*WORK REQUIRED*: Work through the data line by line, gathering every line that has the word "computer".
== Segment start ==
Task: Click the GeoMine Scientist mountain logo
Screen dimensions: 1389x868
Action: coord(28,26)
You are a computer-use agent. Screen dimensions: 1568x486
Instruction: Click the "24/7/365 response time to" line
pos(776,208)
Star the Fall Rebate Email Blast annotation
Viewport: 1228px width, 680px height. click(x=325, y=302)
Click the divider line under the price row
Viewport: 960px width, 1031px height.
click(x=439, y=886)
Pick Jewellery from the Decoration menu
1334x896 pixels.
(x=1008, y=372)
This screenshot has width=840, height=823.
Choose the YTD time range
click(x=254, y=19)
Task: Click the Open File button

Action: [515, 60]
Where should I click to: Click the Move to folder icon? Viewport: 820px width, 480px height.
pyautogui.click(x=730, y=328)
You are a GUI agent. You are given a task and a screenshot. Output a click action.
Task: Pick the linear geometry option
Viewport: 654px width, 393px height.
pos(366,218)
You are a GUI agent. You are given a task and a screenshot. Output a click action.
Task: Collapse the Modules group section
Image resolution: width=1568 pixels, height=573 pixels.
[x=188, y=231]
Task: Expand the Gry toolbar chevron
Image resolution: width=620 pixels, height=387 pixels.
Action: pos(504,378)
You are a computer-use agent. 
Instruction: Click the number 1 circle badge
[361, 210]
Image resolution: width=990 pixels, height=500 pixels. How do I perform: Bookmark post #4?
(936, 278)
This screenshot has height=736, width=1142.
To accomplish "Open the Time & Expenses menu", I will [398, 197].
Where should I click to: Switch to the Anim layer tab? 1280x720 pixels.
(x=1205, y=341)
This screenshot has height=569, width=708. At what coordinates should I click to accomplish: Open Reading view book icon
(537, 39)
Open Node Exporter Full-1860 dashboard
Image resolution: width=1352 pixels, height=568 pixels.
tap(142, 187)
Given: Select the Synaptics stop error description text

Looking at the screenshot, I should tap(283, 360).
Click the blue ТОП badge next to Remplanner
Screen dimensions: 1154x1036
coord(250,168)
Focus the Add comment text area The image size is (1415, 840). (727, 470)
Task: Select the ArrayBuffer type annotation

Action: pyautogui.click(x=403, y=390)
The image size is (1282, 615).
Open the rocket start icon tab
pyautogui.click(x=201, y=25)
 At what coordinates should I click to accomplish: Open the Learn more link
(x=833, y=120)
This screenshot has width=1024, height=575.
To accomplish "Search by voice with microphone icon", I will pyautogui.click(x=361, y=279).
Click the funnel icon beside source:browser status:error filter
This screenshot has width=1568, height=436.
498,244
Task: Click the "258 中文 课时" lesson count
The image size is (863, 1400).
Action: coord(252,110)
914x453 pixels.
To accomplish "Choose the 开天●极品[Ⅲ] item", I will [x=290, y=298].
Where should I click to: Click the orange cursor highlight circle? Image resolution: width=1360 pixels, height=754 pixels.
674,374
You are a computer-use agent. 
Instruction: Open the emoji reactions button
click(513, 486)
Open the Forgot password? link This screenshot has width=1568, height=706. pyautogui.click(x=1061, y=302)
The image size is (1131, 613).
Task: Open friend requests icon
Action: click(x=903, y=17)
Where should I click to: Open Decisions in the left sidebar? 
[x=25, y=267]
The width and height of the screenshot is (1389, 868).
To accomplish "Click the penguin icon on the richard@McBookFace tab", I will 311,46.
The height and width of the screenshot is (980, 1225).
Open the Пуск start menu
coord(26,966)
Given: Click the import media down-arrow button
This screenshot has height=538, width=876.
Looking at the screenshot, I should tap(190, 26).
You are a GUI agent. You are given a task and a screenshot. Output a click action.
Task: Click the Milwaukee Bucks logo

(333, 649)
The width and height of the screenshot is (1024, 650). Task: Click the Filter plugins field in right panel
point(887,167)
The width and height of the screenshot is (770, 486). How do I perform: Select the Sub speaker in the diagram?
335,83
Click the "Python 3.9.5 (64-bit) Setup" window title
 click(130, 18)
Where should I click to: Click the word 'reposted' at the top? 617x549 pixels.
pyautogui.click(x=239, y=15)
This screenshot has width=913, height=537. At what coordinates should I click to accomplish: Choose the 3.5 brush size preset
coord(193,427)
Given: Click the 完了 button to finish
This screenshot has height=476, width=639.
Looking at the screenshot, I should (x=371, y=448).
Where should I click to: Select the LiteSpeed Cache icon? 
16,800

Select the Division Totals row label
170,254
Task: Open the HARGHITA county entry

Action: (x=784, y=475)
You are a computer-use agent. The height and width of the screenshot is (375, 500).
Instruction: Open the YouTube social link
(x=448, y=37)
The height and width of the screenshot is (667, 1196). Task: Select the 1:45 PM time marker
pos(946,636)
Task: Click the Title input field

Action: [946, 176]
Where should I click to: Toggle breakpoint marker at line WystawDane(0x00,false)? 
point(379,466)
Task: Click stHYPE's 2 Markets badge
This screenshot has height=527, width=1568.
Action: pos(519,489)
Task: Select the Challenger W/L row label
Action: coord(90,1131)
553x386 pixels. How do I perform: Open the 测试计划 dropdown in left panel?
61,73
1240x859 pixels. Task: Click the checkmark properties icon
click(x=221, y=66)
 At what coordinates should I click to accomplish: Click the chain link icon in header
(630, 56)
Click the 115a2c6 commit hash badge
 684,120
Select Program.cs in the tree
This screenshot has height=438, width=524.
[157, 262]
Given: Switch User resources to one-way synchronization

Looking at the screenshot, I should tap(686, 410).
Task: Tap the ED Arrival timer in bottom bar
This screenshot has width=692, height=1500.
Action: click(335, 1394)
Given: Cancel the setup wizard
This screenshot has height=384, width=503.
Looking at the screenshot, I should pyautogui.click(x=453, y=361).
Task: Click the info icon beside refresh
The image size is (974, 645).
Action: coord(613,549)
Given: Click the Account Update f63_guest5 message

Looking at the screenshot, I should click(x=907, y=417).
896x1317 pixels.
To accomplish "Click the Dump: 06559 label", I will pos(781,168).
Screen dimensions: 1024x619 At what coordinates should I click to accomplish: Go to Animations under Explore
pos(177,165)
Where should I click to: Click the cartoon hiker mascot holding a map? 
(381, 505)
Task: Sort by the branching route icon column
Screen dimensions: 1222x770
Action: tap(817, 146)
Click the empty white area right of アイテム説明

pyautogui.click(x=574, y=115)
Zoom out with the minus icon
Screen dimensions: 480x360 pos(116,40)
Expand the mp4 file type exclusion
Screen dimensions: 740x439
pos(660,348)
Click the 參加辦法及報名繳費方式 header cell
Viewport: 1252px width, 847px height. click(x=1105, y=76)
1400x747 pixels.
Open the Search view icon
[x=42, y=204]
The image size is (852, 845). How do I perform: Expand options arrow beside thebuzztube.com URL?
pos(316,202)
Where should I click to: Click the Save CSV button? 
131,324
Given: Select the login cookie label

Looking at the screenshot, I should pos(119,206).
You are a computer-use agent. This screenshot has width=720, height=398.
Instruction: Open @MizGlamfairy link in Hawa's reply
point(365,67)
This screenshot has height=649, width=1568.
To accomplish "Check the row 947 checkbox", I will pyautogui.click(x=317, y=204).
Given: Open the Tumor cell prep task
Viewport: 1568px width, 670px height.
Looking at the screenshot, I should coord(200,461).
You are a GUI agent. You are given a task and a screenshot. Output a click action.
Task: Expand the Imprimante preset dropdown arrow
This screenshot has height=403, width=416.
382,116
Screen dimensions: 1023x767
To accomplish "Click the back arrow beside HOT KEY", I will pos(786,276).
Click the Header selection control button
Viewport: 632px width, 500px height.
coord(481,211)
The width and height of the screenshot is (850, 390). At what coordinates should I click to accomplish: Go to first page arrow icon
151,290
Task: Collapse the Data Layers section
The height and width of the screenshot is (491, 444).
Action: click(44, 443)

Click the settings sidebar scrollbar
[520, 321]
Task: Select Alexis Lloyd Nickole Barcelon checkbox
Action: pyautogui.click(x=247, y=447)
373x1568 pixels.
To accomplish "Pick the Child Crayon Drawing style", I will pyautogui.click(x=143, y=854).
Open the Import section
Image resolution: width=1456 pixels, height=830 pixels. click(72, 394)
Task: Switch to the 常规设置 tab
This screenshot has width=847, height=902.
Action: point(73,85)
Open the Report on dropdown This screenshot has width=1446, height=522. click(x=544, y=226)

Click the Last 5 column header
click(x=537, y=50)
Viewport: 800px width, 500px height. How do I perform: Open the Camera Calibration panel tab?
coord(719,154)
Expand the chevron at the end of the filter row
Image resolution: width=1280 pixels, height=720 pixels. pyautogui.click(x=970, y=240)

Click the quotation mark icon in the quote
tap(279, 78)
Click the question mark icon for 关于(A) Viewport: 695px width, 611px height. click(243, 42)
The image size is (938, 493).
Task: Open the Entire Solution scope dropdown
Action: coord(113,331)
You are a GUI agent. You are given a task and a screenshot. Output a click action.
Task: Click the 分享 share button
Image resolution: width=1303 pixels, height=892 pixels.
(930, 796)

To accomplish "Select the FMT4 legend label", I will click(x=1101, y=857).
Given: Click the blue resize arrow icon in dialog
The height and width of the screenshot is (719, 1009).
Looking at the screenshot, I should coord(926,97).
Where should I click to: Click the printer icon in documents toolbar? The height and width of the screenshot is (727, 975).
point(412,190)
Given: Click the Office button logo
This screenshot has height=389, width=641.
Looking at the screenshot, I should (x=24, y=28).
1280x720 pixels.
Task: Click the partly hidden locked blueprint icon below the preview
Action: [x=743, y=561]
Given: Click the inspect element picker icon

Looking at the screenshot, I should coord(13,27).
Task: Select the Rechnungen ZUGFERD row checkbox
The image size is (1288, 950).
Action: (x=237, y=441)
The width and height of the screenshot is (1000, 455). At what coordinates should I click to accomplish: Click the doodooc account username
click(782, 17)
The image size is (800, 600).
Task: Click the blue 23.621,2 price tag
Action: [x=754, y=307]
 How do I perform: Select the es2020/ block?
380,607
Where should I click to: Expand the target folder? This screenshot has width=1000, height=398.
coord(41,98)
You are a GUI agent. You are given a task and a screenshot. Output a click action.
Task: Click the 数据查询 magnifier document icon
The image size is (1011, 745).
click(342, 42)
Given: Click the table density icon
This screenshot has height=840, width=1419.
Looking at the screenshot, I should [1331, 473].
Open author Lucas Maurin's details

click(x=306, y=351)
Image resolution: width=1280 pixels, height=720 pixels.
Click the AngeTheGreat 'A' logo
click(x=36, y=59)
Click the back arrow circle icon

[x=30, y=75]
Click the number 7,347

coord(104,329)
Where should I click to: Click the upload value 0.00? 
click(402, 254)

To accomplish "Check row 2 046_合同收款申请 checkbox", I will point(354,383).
== Segment end ==
*COMPLETED TASK*:
You are a computer-use agent. Screen dimensions: 1568x486
You are a computer-use agent. 
You are a computer-use agent. 
You are a computer-use agent. The height and width of the screenshot is (375, 500).
You are a computer-use agent. This screenshot has width=720, height=398.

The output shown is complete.